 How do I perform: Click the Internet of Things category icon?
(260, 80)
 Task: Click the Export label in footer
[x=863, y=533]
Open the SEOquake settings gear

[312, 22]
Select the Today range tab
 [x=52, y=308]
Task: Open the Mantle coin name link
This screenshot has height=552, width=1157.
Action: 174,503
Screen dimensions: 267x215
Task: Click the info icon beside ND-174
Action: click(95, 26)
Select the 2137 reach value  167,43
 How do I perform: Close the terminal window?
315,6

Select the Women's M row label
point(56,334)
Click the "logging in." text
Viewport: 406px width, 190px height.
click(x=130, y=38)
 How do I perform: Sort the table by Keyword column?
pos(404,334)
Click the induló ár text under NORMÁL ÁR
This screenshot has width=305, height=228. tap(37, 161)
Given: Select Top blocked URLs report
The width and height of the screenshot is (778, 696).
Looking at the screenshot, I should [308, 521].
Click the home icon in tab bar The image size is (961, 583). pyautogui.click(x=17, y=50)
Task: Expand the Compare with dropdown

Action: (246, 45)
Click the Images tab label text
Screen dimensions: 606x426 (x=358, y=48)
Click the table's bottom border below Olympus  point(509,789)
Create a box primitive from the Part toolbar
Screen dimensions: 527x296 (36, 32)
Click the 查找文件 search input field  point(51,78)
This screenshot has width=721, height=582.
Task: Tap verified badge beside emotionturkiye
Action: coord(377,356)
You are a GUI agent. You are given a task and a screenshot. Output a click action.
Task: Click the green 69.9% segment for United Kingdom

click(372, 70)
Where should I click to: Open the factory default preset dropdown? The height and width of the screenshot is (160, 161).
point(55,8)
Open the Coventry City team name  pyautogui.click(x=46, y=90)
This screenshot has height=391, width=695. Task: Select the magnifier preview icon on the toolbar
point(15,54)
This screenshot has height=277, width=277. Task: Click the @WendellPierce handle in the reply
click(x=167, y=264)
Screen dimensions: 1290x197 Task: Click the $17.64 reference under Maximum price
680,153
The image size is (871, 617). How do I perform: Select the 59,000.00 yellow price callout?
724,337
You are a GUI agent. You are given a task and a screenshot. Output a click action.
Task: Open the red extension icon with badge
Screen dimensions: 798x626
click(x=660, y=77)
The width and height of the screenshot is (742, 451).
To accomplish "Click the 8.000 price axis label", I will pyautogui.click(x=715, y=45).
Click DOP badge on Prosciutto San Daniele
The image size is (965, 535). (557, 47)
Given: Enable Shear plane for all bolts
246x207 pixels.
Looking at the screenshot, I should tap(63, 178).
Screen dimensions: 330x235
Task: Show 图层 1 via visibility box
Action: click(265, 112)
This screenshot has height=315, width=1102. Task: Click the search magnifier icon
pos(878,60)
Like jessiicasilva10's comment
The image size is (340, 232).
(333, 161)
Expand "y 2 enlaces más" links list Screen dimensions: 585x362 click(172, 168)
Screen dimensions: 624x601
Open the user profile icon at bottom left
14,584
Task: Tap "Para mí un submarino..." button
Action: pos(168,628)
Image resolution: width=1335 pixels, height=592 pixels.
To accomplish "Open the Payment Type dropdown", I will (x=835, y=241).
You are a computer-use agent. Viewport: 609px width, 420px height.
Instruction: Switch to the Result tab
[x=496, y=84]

● EXERCISE GOAL: Nothing in the data may change. Give it again in full.

● EXERCISE SOLUTION:
 How do I perform: Click the Internet of Things category icon?
(260, 80)
 Task: Click the Export label in footer
[x=863, y=533]
Open the SEOquake settings gear

[312, 22]
Select the Today range tab
 [x=52, y=308]
Task: Open the Mantle coin name link
This screenshot has height=552, width=1157.
Action: 174,503
Screen dimensions: 267x215
Task: Click the info icon beside ND-174
Action: click(95, 26)
Select the 2137 reach value  167,43
 How do I perform: Close the terminal window?
315,6

Select the Women's M row label
point(56,334)
Click the "logging in." text
Viewport: 406px width, 190px height.
click(x=130, y=38)
 How do I perform: Sort the table by Keyword column?
pos(404,334)
Click the induló ár text under NORMÁL ÁR
This screenshot has width=305, height=228. tap(37, 161)
Given: Select Top blocked URLs report
The width and height of the screenshot is (778, 696).
Looking at the screenshot, I should [308, 521].
Click the home icon in tab bar The image size is (961, 583). pyautogui.click(x=17, y=50)
Task: Expand the Compare with dropdown

Action: (246, 45)
Click the Images tab label text
Screen dimensions: 606x426 (x=358, y=48)
Click the table's bottom border below Olympus  point(509,789)
Create a box primitive from the Part toolbar
Screen dimensions: 527x296 (36, 32)
Click the 查找文件 search input field  point(51,78)
This screenshot has width=721, height=582.
Task: Tap verified badge beside emotionturkiye
Action: coord(377,356)
You are a GUI agent. You are given a task and a screenshot. Output a click action.
Task: Click the green 69.9% segment for United Kingdom

click(372, 70)
Where should I click to: Open the factory default preset dropdown? The height and width of the screenshot is (160, 161).
point(55,8)
Open the Coventry City team name  pyautogui.click(x=46, y=90)
This screenshot has height=391, width=695. Task: Select the magnifier preview icon on the toolbar
point(15,54)
This screenshot has height=277, width=277. Task: Click the @WendellPierce handle in the reply
click(x=167, y=264)
Screen dimensions: 1290x197 Task: Click the $17.64 reference under Maximum price
680,153
The image size is (871, 617). How do I perform: Select the 59,000.00 yellow price callout?
724,337
You are a GUI agent. You are given a task and a screenshot. Output a click action.
Task: Open the red extension icon with badge
Screen dimensions: 798x626
click(x=660, y=77)
The width and height of the screenshot is (742, 451).
To accomplish "Click the 8.000 price axis label", I will pyautogui.click(x=715, y=45).
Click DOP badge on Prosciutto San Daniele
The image size is (965, 535). (557, 47)
Given: Enable Shear plane for all bolts
246x207 pixels.
Looking at the screenshot, I should tap(63, 178).
Screen dimensions: 330x235
Task: Show 图层 1 via visibility box
Action: click(265, 112)
This screenshot has height=315, width=1102. Task: Click the search magnifier icon
pos(878,60)
Like jessiicasilva10's comment
The image size is (340, 232).
(333, 161)
Expand "y 2 enlaces más" links list Screen dimensions: 585x362 click(172, 168)
Screen dimensions: 624x601
Open the user profile icon at bottom left
14,584
Task: Tap "Para mí un submarino..." button
Action: pos(168,628)
Image resolution: width=1335 pixels, height=592 pixels.
To accomplish "Open the Payment Type dropdown", I will (x=835, y=241).
You are a computer-use agent. Viewport: 609px width, 420px height.
Instruction: Switch to the Result tab
[x=496, y=84]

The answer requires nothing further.